The problem is, this is still the same effect, and is still hideous, if less so.

But still useful.

You will want to use this effect to accentuate or suggest detail in the image, no actually change it.
So what you will do is create copies of the image into new layers (Layer->Copy Layer or something like that).
How many copies depends on how much time you want to spend. Let's start with 2.

Make sure these layers are on top of your original image layer, and adjust the transparency to something like 30% for both.
Apply the unsharp mask to both layers.

At this point, it's all up to you. You will need to play with three variables: Blend modes of the layer copies, degree of Unsharp Mask effect, and transparency level of the layer copy.

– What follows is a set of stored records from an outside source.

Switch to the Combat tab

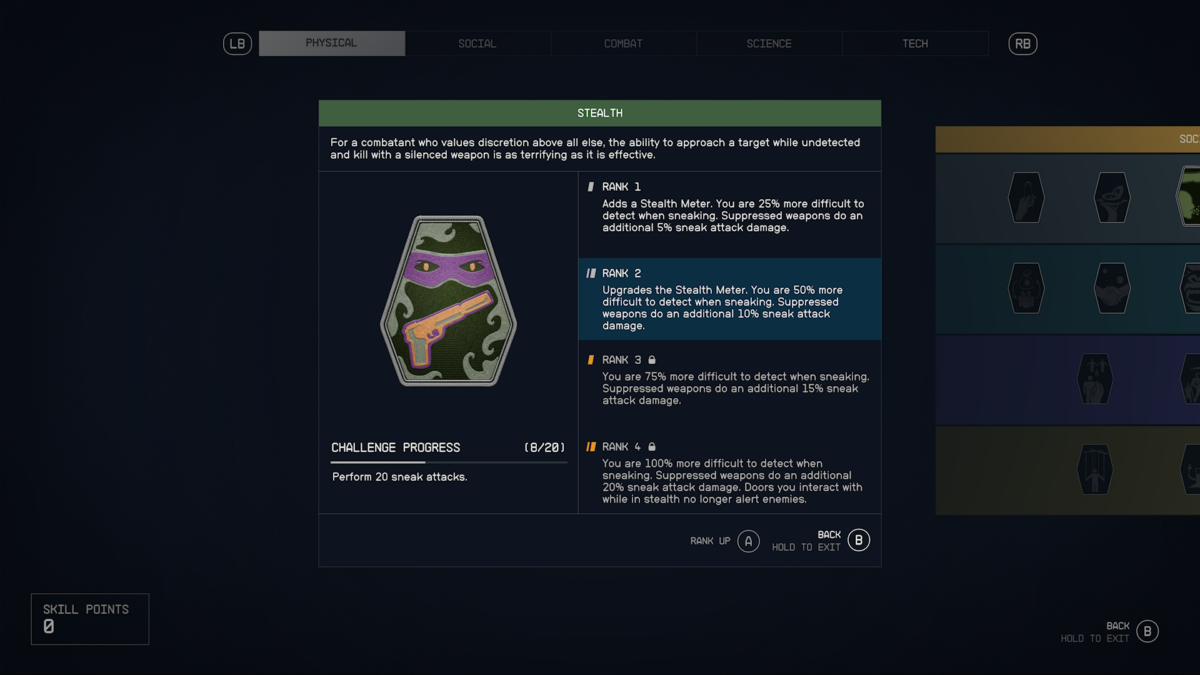pos(623,44)
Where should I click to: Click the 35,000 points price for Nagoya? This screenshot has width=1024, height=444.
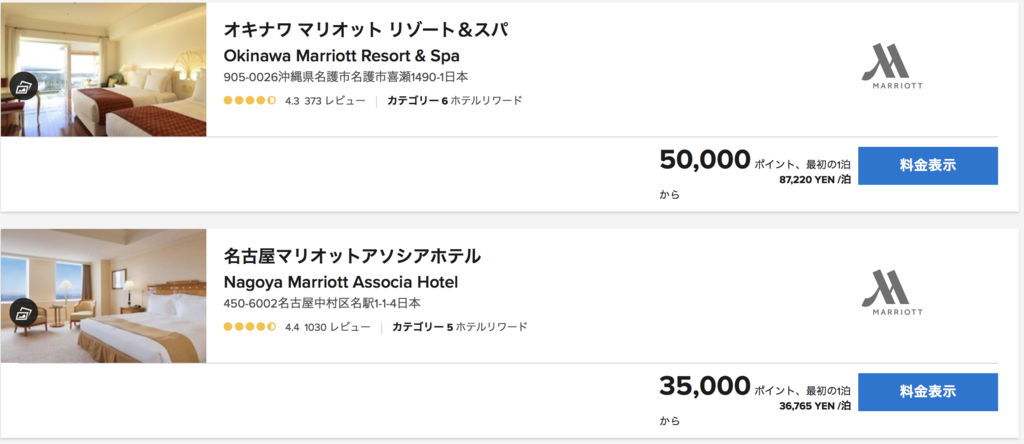pyautogui.click(x=705, y=386)
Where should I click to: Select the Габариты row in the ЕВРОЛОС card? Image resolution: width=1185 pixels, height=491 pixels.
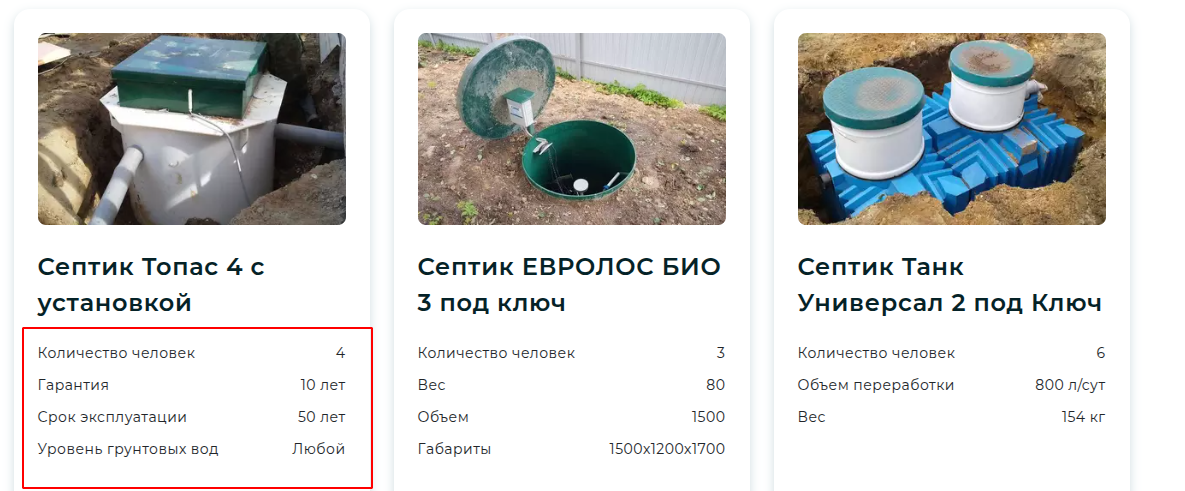tap(571, 449)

If you really want to get into the minute detail and nitty gritty, you can use more layers(6 or 9 if your image mode is RGB, 8 or 12 if your image mode is CMYK. also if your image is grayscale, 2 will suffice. If it is monotone (sepia?) you may want 4 or 6).
Basically you would have a Highlights and a Shadows (and maybe a midtones) layer for each channel.

Again I will reiterate, you will not get the detail to match the resolution, but you can fake it just a little. Sometimes, the effort is worth it, especially if it's an image you really need but cannot reproduce.
 
...also to chip in a bit here...

...depending on the final printed output device you go to, together with the "effective" resolution of your image at a given size, there are times it is of no advantage to be performing any resampling in photoshop, but to rather print at a lower resolution (200dpi effective resolution image in photoshop as opposed to 300dpi to a high resolution inkjet printer for example)...

...for very large poster work you can achieve fine prints at 100dpi or lower from photoshop. Largely depending on the source image there are times you have to resample it to a higher pixel count for large poster work, in these situations the on1 plugin genuine fractals is far superior to that of photoshops own resampling algorithm:


andrew

============
============
 
What about the Photoshop plug-in Genuine Fractals? Would that help boost the resolution needed?
 
Hi again

I might ad that I have had better results when going to an outside provider for large printouts of posters when supplying them with a PDF file rather then a standard graphics file as far as color accuracy goes.

Things like this that I have done usually have type as will as an image and a PDF file will preserve the clarity of the type.

It seems that everyone can print from Acrobat and get similar results, rather then printing from some other programs where inconsistency's in in settings come into play.

.
 
PDF is not a magic format for ensuring accurate color & quality. You will notice that when you save to PDF from Photoshop, you have many options, including the type/level of JPG compression - - - so it is possible that saving a certain type of PDF may not be any better than saving a lousy JPG. Review those settings carefully if sending as PDF.
 
I just select "High Quality".

I do a lot of large posters this way for restaurant weekly specials and stuff like that. The food colors usually come out very close to what I see on my computer.

Of course I'm working with the same shop to print the images all the time. I suppose it depends a lot on who you are going to.
 
PS. I'm using a Nikon D200 10 mega-pixel camera and while I process the images in Photoshop I ad the type and create the PDFs in InDesign.